--- Fragmento para leer ---
En todo ese tiempo, he visto cómo los niños crecían desde bebés a la adolescencia encerrados dentro de esta particular maquinaria bélica. Lo que dicen hoy debería alarmarnos y hacernos salir de ese letargo. Por ejemplo, estas son las palabras de dos adolescentes, una chica y un chico, cuyos padres llevan encarcelados o bajo arresto domiciliario en Gran Bretaña diez años y cuyas vidas, en todos esos años, estuvieron plagadas de innumerables indignidades y humillaciones:
“La gente suele pensar que nos hemos acostumbrado a que las cosas sean como son para nosotros, que no sentimos ya tanto las injusticias. Están muy equivocados: fue penoso la primera vez, más penoso la segunda, incluso mucho más penoso la tercera. En realidad, cada vez es peor, si es que quieren creernos. No hay límite para todo el dolor que puedes sentir”.
El joven añadió esto:
“ No hay un día en que me sienta seguro. Puede que sean las autoridades, puede que sea la gente normal, alguien puede hacer algo malo hacia nosotros. Sólo si es como ahora, cuando estamos todos juntos en casa puedo dejar de preocuparme por lo que podría ocurrirles a mi madre y mis hermanas, o incluso a mí. En el metro, en clase en la universidad, la gente mira mi barba. Les veo mirándome y sé que están pensando cosas malas sobre mí. Me gustaría vivir como un chico normal al que nadie mira. Ya sabe, los otros chicos, algunos de mis amigos, cometen algunas faltillas, como conducir con el permiso caducado, todo el mundo hace algo así. Pero yo no puedo, nunca, nunca, correr ni el menor riesgo. Tengo que ser siempre prudente, siempre responsable… por el bien de mi familia”.
Esos muchachos han sido criados por mujeres que, contra todo pronóstico, han preservado a menudo su dignidad y mantenido al menos un poco de alegría en las vidas de sus familias, y por eso, a pesar de haber sido despreciadas, de haber pasado desapercibidas, de haber tenido que vivir bajo llave, son una fuente de inspiración para otros. No son víctimas a compadecer, son mujeres a las que nuestras sociedades deberían aceptar y sentirse orgullosas de ellas.
--- Información proporcionada ---
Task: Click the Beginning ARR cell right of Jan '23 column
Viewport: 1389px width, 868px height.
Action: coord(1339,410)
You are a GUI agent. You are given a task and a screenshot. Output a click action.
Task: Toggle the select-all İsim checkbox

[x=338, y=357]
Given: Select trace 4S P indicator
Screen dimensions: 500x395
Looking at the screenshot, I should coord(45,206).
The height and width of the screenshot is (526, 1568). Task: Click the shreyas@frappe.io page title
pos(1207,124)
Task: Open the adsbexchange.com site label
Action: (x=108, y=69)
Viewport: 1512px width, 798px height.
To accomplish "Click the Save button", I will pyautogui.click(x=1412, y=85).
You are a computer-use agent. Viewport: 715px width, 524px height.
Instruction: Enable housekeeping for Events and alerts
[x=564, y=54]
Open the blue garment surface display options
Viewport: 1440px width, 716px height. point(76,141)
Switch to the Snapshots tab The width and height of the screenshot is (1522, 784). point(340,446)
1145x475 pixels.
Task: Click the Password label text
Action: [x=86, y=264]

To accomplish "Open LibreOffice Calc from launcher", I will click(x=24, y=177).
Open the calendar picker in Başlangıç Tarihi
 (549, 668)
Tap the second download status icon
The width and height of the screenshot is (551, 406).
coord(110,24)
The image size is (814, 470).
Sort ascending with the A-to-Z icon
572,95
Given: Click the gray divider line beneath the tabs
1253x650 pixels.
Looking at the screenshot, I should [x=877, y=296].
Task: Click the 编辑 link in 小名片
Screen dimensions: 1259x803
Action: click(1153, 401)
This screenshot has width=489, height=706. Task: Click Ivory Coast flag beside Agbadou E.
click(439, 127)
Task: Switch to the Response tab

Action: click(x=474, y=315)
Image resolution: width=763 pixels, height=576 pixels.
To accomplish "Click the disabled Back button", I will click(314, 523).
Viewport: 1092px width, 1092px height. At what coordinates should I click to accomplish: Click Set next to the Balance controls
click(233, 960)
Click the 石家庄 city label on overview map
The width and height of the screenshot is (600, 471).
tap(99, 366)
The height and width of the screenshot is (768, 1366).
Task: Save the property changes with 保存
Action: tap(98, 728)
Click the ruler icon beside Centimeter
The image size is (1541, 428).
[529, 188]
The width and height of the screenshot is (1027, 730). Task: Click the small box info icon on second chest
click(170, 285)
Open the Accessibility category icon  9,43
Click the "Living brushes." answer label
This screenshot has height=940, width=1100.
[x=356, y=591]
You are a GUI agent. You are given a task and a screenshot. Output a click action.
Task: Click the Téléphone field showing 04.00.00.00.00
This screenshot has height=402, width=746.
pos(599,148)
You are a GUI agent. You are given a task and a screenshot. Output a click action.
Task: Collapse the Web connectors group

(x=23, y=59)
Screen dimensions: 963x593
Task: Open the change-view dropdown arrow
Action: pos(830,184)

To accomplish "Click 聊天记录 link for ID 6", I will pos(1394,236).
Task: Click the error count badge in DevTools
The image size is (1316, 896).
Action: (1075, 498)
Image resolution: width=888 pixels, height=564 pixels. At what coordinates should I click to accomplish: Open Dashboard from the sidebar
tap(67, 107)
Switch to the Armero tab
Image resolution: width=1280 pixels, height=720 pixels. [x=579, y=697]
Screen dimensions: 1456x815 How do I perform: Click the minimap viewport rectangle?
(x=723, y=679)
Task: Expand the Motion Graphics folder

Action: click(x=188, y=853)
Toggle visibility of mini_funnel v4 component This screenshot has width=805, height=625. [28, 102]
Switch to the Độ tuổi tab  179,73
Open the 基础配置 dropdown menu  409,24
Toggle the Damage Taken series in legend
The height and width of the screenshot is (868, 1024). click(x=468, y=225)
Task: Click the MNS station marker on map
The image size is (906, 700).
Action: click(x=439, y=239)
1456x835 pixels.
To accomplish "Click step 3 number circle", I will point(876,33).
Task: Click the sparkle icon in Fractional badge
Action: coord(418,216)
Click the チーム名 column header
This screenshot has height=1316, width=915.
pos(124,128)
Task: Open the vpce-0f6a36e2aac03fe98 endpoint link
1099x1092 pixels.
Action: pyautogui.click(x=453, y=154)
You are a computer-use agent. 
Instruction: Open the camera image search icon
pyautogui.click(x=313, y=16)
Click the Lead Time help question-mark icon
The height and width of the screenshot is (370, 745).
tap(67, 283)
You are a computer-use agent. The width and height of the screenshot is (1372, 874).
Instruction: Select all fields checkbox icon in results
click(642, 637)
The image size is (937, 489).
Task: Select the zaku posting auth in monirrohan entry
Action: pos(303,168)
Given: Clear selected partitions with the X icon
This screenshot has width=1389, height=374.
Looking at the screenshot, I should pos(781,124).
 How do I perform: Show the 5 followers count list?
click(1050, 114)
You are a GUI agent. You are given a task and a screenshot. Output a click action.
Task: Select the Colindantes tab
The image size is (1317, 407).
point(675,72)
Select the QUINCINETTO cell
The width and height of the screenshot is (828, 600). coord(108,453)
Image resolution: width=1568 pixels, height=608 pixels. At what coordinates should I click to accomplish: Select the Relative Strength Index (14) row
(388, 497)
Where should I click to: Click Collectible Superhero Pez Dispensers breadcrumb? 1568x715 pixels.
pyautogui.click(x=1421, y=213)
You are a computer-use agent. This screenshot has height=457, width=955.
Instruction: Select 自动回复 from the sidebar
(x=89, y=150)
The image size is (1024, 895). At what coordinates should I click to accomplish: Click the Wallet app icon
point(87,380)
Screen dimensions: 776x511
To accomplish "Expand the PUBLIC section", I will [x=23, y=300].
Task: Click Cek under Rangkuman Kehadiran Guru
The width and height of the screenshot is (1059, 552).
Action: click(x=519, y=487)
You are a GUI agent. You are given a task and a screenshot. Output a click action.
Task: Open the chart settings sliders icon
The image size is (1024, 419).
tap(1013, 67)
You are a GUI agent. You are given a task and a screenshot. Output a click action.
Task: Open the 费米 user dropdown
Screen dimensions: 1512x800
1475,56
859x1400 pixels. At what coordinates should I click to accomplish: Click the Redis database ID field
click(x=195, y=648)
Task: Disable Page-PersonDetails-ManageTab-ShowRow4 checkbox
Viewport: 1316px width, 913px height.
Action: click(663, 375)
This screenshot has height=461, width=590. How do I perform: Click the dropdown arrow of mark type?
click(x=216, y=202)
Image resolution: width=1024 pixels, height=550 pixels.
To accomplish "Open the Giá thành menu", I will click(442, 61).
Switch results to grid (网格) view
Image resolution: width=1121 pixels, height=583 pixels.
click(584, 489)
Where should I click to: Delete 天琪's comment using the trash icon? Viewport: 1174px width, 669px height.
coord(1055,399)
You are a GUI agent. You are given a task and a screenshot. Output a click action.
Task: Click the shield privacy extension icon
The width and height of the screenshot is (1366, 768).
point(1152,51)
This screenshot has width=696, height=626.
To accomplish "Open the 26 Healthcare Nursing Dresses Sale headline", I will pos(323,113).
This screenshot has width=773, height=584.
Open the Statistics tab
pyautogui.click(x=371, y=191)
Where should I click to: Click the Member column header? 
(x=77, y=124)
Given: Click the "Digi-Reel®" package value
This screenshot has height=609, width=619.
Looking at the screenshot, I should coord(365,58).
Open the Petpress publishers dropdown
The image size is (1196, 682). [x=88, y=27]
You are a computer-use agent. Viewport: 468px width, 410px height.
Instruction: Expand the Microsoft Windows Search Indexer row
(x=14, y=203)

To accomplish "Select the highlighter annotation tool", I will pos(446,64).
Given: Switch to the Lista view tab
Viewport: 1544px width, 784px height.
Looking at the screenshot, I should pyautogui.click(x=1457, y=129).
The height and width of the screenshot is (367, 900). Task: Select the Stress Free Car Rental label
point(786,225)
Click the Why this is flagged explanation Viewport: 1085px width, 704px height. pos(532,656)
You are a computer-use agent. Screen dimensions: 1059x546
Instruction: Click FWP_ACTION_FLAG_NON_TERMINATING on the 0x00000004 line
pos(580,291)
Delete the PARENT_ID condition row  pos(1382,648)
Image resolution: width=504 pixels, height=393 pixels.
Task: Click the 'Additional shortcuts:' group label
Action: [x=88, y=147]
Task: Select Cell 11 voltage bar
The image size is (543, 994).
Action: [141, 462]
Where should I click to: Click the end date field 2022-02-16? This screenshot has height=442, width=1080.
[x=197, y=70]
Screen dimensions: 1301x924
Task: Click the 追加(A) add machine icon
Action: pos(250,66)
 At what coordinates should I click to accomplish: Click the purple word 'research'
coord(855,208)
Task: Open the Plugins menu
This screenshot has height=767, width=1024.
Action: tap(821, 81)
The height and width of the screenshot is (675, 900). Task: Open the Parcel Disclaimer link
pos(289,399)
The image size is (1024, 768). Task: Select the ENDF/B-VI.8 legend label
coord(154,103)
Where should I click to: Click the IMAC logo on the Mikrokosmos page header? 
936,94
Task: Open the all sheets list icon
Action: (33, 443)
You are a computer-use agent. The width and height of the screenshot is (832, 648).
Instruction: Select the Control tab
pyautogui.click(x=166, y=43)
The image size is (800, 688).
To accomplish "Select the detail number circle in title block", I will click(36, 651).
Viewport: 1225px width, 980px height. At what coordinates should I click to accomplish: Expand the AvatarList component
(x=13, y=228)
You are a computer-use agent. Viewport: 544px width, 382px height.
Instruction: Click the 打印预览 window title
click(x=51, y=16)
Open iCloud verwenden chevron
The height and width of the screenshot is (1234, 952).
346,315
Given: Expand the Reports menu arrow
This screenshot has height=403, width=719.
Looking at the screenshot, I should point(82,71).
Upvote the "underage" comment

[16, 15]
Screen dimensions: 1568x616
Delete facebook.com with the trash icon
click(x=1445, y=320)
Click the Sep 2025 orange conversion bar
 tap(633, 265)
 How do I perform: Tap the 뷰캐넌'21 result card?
---
▶ _Descripción del problema_:
Por favor, continúa el texto sobre las familias de presos en Gran Bretaña a partir de su última frase. Las líneas no tienen ningún papel en esto.

▶ _Respuesta a continuación_:
La respuesta del arzobispo sudafricano Desmond Tutu ante las recientes propuestas de Washington de establecer un tribunal secreto que supervise la determinación de sospechosos de terrorismo para que los aviones no tripulados los asesinen y el poder ejecutivo en expansión para matar del Presidente Obama, sirve para todo el mundo más allá de Occidente. Ofrecen una perspectiva diferente sobre la guerra contra el terror que Washington y Gran Bretaña continúan persiguiendo sin un final a la vista:
“ ¿Acaso Estados Unidos y su pueblo pretenden realmente decirnos a los que vivimos en el resto del mundo que nuestras vidas no tienen el mismo valor que las suyas? ¿Qué el Presidente Obama puede rubricar una decisión para asesinarnos sin preocuparse por control judicial alguno cuando el blanco no es un estadounidense? ¿Es que acaso su Tribunal Supremo pretende realmente decirle a la humanidad que nosotros, como el esclavo Dred Scott en el siglo XIX, no somos tan humanos como los estadounidenses? No puedo creerlo. Solía decir del apartheid que deshumanizaba a sus criminales tanto como a sus víctimas, cuando no más. Vuestra respuesta como sociedad ante Osama bin Laden y sus seguidores amenaza con resquebrajar vuestros estándares morales y vuestra humanidad”.
Victoria Brittain, periodista y ex editora del Guardian , es autora o co-autora de dos obras de teatro y cuatro libros, incluido “Enemy Combatant” con Moazzam Begg. Acaba de ver la luz su último libro Shadow Lives: The Forgotten Women of the War on Terror (Palgrave/Macmillan 2013).